▸ **TEXTE PROPOSÉ**:
-----
Linda, ses grands-pères et la guerre d'Algérie, histoire d'un possible apaisement

  • Le récit familial n'est pas suffisant, «l'école devrait faire office de ponts entre ces récits hérités des ancêtres et l'histoire dans son déroulement le plus exact»
  • «Quand mon grand-père harki est mort, mon grand-père indépendantiste a pleuré. Après le mariage de mes parents, après la guerre, ils étaient devenus comme des frères»

MARSEILLE: Linda, 27 ans, aime raconter l'amitié entre ses deux grands-pères, pourtant dans des camps opposés durant la guerre d'Algérie, une histoire qui porte la possibilité d'un apaisement malgré les traumatismes de la colonisation et des combats.

"Dans ma famille, il n'y a pas eu de discours haineux après la guerre", confie cette Française, fondatrice d'une entreprise de production audiovisuelle près de Cannes, dont un grand-père fut un fervent soutien du mouvement luttant pour l'indépendance de l'Algérie et l'autre, harki, enrôlé comme supplétif algérien des troupes françaises.


"Quand mon grand-père harki est mort, mon grand-père indépendantiste a pleuré. Après le mariage de mes parents, après la guerre, ils étaient devenus comme des frères", poursuit Linda, rencontrée à Marseille où elle présentait les propositions du groupe "Regards de la jeune génération sur les mémoires franco-algériennes".
-----
▸ **DONNÉES BRUTES**:
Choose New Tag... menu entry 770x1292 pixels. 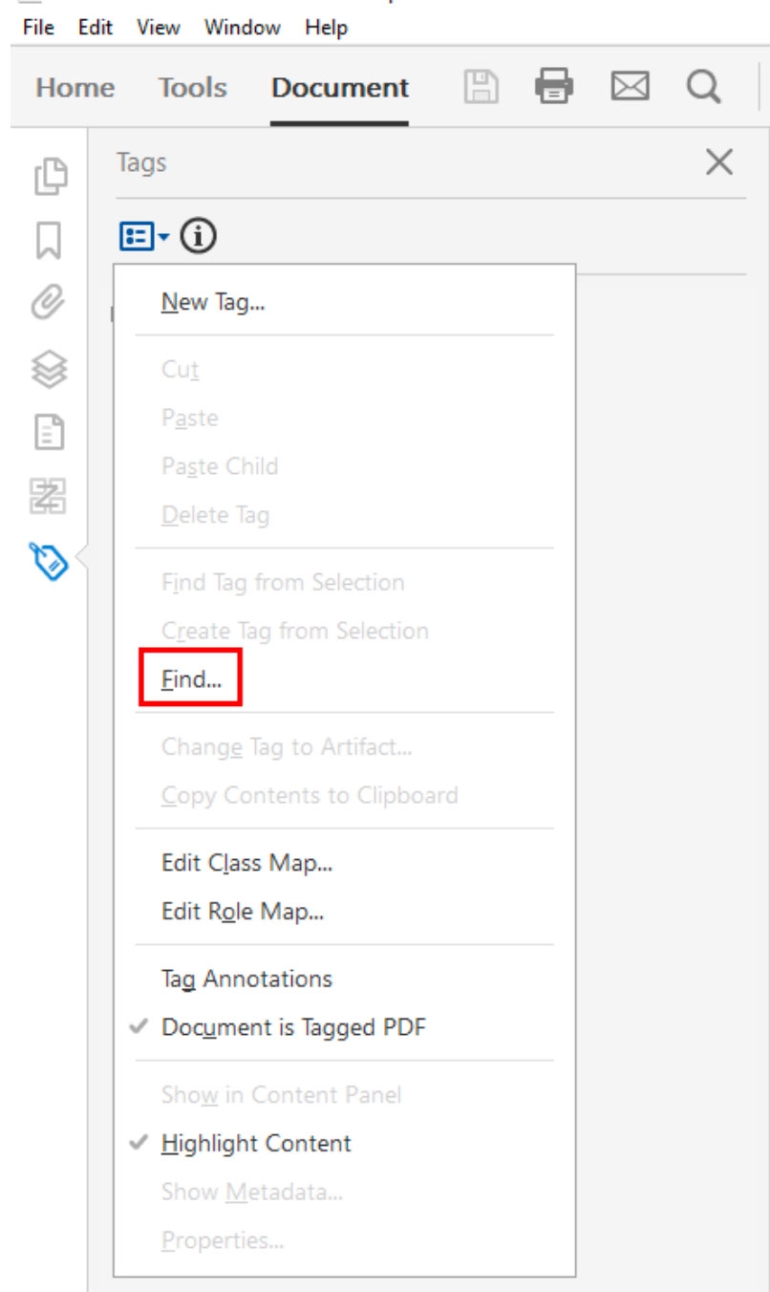(x=212, y=301)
-----
▸ **À RÉALISER**:
D'après le texte proposé, quel type d'entreprise Linda a-t-elle fondée ?

▸ **RÉPONSE COMPLÈTE**:
Une entreprise de production audiovisuelle, près de Cannes.